We’d do better to listen to David Hume. He was the first proponent of the idea that there are three “spontaneous institutions” in human society: language, law and money. Money has much in common with language. The value to the individual derives from the fact that these things are used by others. Most local dialects struggle to survive and die out as societies develop—and an entirely private language would be useless.

There may be lessons here for cryptocurrencies. New digital tenders seem to pop up almost daily, but the most boring technology—that of dollars, pounds and euros—is used by everyone, and so is likely to remain dominant.

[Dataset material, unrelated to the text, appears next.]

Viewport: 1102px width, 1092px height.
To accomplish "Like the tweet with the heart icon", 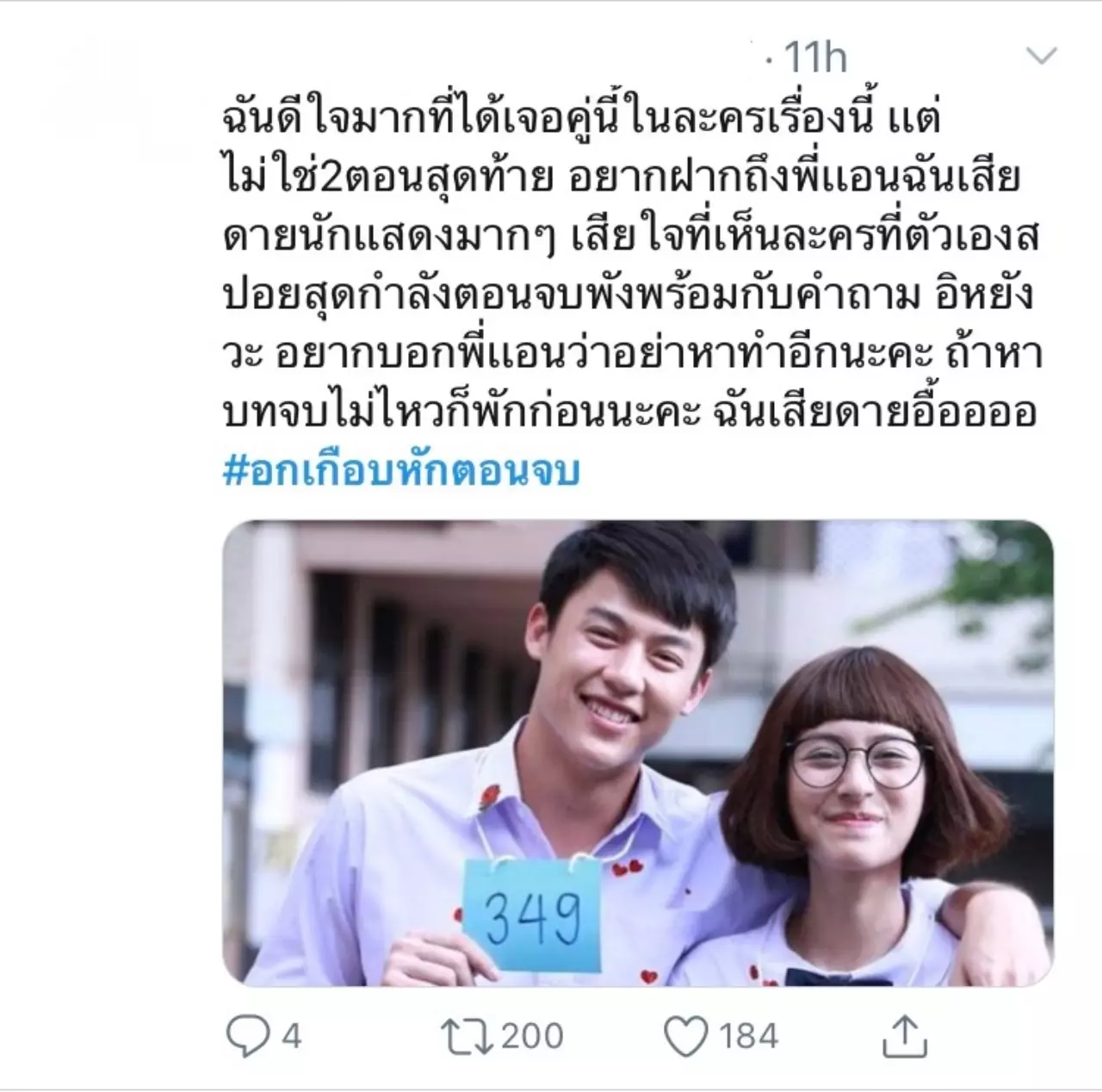I will [x=687, y=1036].
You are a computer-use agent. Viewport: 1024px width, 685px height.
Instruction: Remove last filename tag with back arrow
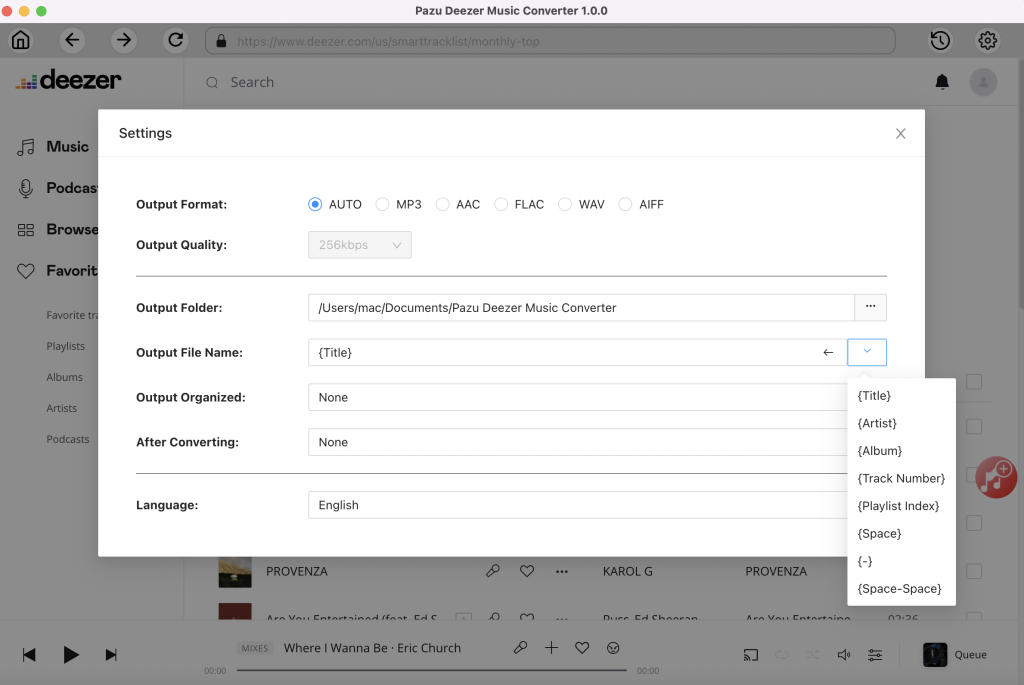pos(828,352)
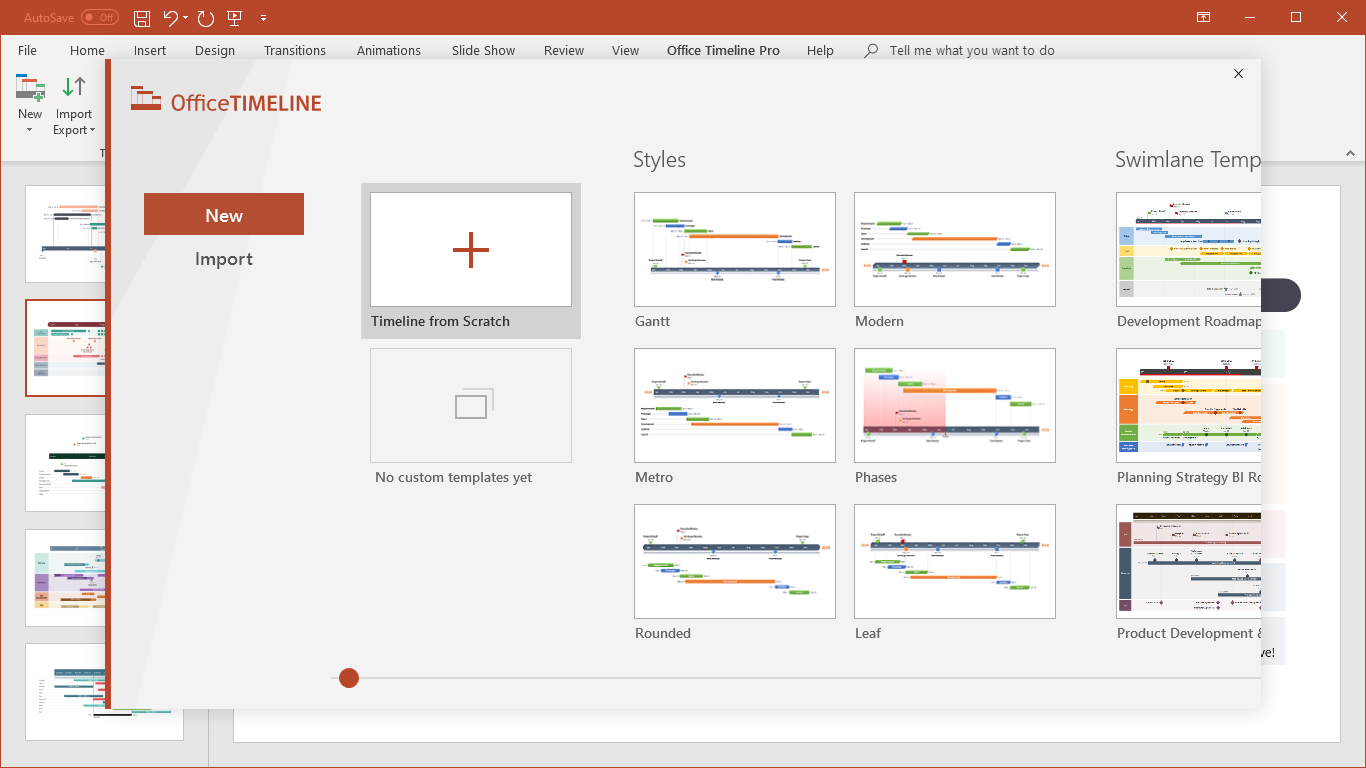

Eric Lonergan, author and macro fund manager

Back down to earth

What we really need to question is not whether space exploration is worthwhile (“The duel,” July) but our deeper motives for cosmic travel. We should not be driven by an imperialist impulse to conquer and pillage new territory. We must not give up on our own planet only to find new habitats to destroy. Before leaving for the stars, the priority should be stopping the climate catastrophe at home.

Astronaut Chris Hadfield, a former commander of the International Space Station, sums it up when describing what it felt like to watch Earth from orbit: “We are small, so much smaller even than we may have thought. To me that’s not a frightening idea. It’s a helpful corrective to the frantic self-importance we are prone to as a species—and also a reminder to make the most of our moment on this beautiful, strange, durable yet fragile planet.”

It is the only one that we know of, to date, that has nurtured complex, intelligent lifeforms—let’s not shirk our cosmic responsibility. Time to become better stewards of our planet.